In May of this year Pinellas County assembled a Boating Access Task Force in response to concern over economic trends that were threatening the future of boating access within the county. The issue has been brought to the forefront by the conversion or pending conversion of several marina properties to residential uses resulting in the loss of public access for boat storage and water access. Several of those conversions have been in Clearwater. For example, the High and Dry Marina and Ross Yachts, both on Island Estates and Clearwater Bay Marine Ways adjacent to the Seminole boat ramp have all been purchased by developers with the intent of converting the property to condominiums.
The purpose of the Task Force was to identify the obstacles to boating access, help identify innovative and effective strategies for sustaining and enhancing public boating access, develop recommendations for consideration on how to best implement changes that came out of the 2005 legislative session and to encourage boating interests to be partners with local governments on possible solutions to this problem.
The Task Force, chaired by County Commissioner Susan Latvala was comprised of boaters, representatives of environmental organizations, and other persons having marine interests.

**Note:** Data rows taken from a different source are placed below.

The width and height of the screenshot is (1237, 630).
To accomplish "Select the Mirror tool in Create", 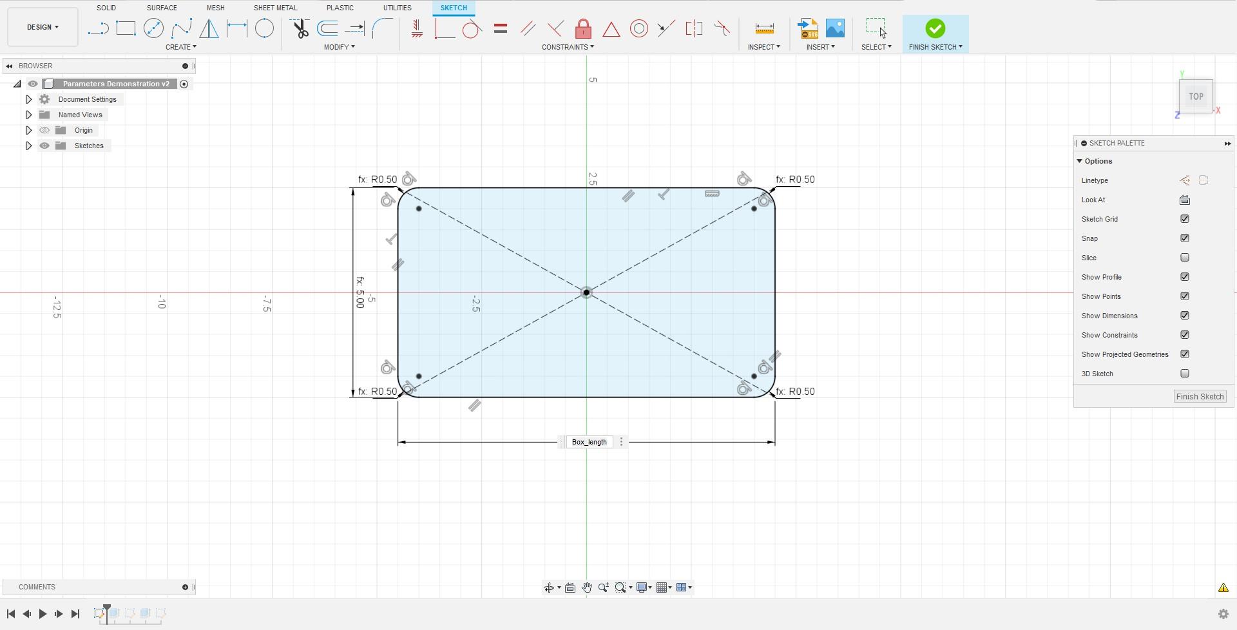I will tap(209, 28).
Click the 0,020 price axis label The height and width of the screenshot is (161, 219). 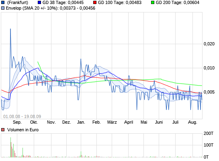tap(209, 44)

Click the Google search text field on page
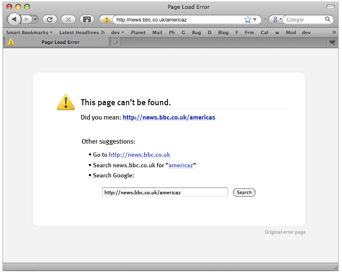point(165,193)
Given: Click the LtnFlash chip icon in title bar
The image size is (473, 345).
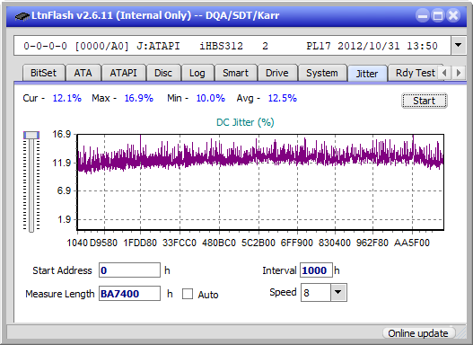Looking at the screenshot, I should tap(22, 15).
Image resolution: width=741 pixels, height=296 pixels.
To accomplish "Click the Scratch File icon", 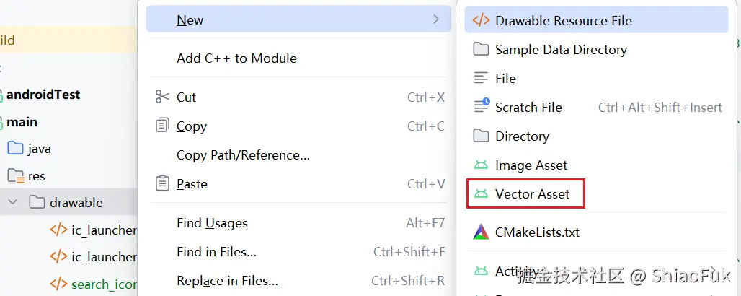I will coord(481,107).
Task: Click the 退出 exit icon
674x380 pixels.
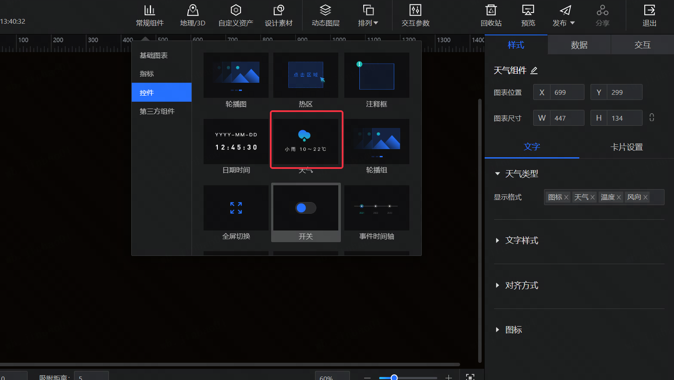Action: [649, 16]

The conversions of boat slips in 2005 alone have cost the county 341 wet slips and 960 dry slips. However, registrations in the county continue to increase. In 1995 there were approximately 45,000 boat registered in the county. That number increased to over 55,000 by the end of fiscal year 2004. Pinellas County has the most boats registered of any county in Florida.
The Task Force identified six potential boating access sites for either development or expansion: War Veteran's County Park; the Belleair Boat Ramp; Travatine Island, a spoil island off of Park Boulevard; Hurricane Hole adjacent to and owned by St. Petersburg College; a site near the St. Petersburg-Clearwater International Airport; Honeymoon Island State Park near Dunedin and the Stauffer Superfund site in Tarpon Springs. Only one site, Honeymoon Island State Park, was taken off the recommended list of sites because the site has more extensive environmental and traffic congestion issues and had the most opposition from neighboring communities.
Since the County has very little waterfront in its un-incorporated areas, it will be important to develop partnerships and agreements with local municipalities if a plan is to be effective. Additionally, the County is willing to look at partnerships with commercial operators of marinas with the County possibly purchasing additional waterfront and having the commercial entity operate the facility.
Commissioners voted unanimously to move forward with the development of short and long term strategies to help keep Pinellas County boaters afloat.